Qui donc se répand sur les ondes pour expliquer que mai 68 appartient à un siècle révolu et n'a plus rien à voir avec notre vie? Des disciples de Nicolas Sarkozy? Même pas. Seulement des journalistes et des intellectuels, plus ou moins sincères, qui expliquent finalement que la page est tournée. Mais, s'il faut tuer mai 68 tous les 6 mois, c'est qu'il vit! Du "frisson existentiel" (selon le mot de Patrick Rotman) qui pourrait, de nouveau, s'emparer des peuples, on ne sait où, on ne sait quand, simplement parce que le neuf est toujours à l'affut dans les sociétés, rien n'est vraiment dit! Il n'y a rien à dire, d'ailleurs, ceux qui cherchent les voies nouvelles n'intéressent pas les médias. Mais, à force de tuer ce qu'on dit mort, on finit par re-susciter une foule de citoyens bien vivants. Tant pis pour les croquemorts.

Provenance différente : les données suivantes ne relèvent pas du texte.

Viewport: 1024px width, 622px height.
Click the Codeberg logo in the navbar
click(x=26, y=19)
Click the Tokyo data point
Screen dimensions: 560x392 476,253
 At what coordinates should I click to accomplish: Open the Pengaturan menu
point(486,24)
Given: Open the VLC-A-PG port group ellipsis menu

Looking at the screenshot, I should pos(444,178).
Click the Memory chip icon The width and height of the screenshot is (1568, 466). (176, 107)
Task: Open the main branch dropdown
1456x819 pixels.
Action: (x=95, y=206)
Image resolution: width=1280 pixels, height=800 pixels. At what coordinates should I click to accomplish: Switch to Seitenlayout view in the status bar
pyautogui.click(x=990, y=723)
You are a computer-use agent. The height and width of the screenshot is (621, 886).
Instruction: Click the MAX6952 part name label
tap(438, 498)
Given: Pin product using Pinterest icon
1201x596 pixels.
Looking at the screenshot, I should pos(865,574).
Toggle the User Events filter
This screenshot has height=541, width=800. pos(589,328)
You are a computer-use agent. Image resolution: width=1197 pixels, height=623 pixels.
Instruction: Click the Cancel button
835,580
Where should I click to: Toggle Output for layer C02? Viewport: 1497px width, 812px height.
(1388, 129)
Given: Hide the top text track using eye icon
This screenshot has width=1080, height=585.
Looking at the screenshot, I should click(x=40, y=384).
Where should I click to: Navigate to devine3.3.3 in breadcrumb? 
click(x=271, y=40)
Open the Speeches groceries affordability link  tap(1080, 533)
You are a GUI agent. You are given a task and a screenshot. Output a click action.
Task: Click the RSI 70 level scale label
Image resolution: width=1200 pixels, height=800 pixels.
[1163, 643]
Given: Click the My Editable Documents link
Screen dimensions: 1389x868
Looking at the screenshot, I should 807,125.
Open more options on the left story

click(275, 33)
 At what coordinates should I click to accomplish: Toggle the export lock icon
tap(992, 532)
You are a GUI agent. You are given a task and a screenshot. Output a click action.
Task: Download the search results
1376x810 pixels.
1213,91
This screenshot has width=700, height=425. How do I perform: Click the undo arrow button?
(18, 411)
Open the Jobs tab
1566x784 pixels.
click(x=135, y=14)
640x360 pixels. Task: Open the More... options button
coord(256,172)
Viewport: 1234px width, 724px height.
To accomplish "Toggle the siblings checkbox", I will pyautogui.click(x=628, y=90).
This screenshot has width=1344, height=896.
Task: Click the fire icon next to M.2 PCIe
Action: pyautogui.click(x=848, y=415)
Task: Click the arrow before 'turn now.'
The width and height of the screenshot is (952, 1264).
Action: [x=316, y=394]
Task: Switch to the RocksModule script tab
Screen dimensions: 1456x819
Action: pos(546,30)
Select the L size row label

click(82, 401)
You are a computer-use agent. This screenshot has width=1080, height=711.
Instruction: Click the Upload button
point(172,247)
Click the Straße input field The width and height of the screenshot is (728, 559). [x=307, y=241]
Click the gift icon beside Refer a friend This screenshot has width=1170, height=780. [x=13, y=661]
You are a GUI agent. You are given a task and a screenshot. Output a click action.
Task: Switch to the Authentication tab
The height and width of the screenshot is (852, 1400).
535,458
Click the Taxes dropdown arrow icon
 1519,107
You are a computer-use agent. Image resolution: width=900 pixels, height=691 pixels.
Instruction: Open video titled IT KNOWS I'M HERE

La boucherie irakienne, commencée voici exactement cinq ans, et ses dizaines de milliers ou centaines de milliers de morts (le nombre fait débat, mais on "ne" compte que les 4000 malheureux G.I disparus) ne sert pas d'avertissement... Pas davantage qu'en 1991, la "Tempête du désert" avait déjà fait d'innombrables victimes auxquelles s'étaient ajoutées celles de l'embargo. Comptabilité de croquemort.

Qui, en cette veille de commémorations, va aller montrer la "vraie" grandeur de la France sortant son quatrième sous-marin nucléaire? Celui qui a reçu le médecin de Chantal Sébire au moment où elle quittait ce monde, celui qui a annoncé qu'il fallait en finir avec mai 1968, celui qui solidarise la France avec les USA de George Walker Bush, celui que submerge la volonté de puissance représentée par Le Terrible, (honte, à mes yeux, de cette France dont l'arsenal nucléaire coûte... 3 milliards d'euros par an). Mais sans doute défendons nous la civilisation. Celle des croquemorts.

Oui, celui qui symbolise, parfois y compris à son insu, cette politique de croquemorts où l'on place le corps des hommes dans des machines, institutionnelles, symboliques ou politiques qui ne leur laissent aucun espoir d'une vie autre, celui dont je voudrais tant taire le nom, c'est de nouveau le Bouffon, qui, quoi qu'on fasse, est là pour nous rappeler que nous ne nous appartenons pas, que nos esprits, comme nos corps, resteront sous l'empire de l'État.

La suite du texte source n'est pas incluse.